Parmi ces victimes, figurent pratiquement autant de civils que de militaires. Ajoutons-y la disparition, non seulement du palais des abbesses et de ses dépendances, mais encore fatalement de leur contenu. Archives communales, boiseries d'art, lambris, tableaux, mobilier, tout n'est plus que cendres. Dans ce bilan affligeant, une pièce aurait pu occuper une place de choix beaucoup plus tard: le drapeau des volontaires nivellois de 1830. Et que dire de la châsse de Sainte-Gertrude, ce joyau de l'orfèvrerie franco-belge du XIIIe siècle, dont il ne subsiste pas le quart?

A l'aube du mercredi 15 mai, le toujours brillant soleil éclaire des ruines qui fument depuis la veille. Des Nivellois ont pris le chemin de l'exode. D'autres qui n'ont pas jusqu'ici envisagé de partir, se sont momentanément résignés à vivre, qui chez des parents, qui chez des amis, qui chez n'importe qui. On héberge d'ailleurs tout arrivant, d'où qu'il provienne. C'est une magnifique solidarité entre patriotes, qu'ils soient du Nord ou du Sud. Des élans altruistes chez les humbles comme chez les possédants. Des scènes de pillage aussi, hélas, là où tout est à l'abandon.
Le matin, de rares trains circulent encore vers Manage, et leur accès est gratuit. Dans les wagons, s'entassent des réfugiés avec leurs baluchons, leurs chiens, chats et canaris. Tout cela se mêle à des militaires français et belges coupés de leurs unités. C'est la déroute. Le long de la ceinture de boulevards, des véhicules militaires refluent. De leurs camions, des soldats clament: "Fuyez! Sauvez-vous!" Obsédés par la psychose de la "cinquième colonne", ils sont prêts à mettre en joue tout individu louche.

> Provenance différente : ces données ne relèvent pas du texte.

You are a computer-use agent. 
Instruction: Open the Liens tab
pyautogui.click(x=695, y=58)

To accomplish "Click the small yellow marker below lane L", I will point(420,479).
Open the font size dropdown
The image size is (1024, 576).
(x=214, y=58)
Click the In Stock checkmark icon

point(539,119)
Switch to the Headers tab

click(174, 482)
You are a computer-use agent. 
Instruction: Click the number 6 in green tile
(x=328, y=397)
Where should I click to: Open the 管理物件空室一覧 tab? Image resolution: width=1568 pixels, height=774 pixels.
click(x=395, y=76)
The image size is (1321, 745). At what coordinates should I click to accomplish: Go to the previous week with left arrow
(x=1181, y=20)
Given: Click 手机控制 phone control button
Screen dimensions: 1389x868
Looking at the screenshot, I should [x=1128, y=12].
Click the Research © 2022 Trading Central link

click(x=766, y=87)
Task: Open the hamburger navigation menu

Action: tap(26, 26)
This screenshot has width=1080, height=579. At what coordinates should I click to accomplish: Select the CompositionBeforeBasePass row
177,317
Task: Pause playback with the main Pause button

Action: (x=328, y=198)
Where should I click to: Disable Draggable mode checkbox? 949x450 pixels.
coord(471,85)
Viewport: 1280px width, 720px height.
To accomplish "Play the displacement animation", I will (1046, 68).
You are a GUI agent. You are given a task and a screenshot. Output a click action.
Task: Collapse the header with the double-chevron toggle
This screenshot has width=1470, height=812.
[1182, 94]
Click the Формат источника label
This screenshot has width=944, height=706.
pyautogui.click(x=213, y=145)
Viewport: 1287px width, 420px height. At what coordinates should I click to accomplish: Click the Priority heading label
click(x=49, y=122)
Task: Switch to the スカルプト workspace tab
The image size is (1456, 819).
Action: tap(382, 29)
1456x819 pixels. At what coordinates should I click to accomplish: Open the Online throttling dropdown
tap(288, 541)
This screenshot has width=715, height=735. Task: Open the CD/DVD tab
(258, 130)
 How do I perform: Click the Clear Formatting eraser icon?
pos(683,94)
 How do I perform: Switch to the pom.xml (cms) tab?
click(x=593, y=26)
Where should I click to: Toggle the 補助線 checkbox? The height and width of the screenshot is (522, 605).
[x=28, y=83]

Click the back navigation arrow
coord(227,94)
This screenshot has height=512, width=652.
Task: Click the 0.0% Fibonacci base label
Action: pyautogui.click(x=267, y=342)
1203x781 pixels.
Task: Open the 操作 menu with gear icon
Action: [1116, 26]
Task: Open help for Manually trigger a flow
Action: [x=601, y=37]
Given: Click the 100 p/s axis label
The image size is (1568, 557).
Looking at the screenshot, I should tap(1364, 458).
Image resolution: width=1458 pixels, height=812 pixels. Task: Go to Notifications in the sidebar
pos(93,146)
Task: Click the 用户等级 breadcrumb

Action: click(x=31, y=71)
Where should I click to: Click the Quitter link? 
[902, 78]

Il en est qui tiennent des propos pessimistes et même franchement défaitistes. D'autres maugréent contre nos hommes politiques et les chefs alliés. Les bruits
les plus alarmants circulent, mi-vrais-, mi-faux. Les collectivités, telles les maisons d'enfants, les homes, les pensionnats manquent de vivres et les pouvoirs publics sont incapables de leur en fournir.
Ce qui est certain à ce moment, c'est qu'en Hollande, la guerre est déjà presque terminée. En Belgique, côté Nord, les armées françaises et anglaises se replient vers l'Escaut et la Lys. Au Sud de l'Ardenne, la percée des blindés de Rommel a fait craquer le poste-clé de Sedan.
A Bruxelles, le gouvernement envisage de s'installer à Ostende, car l'avance allemande menace la capitale.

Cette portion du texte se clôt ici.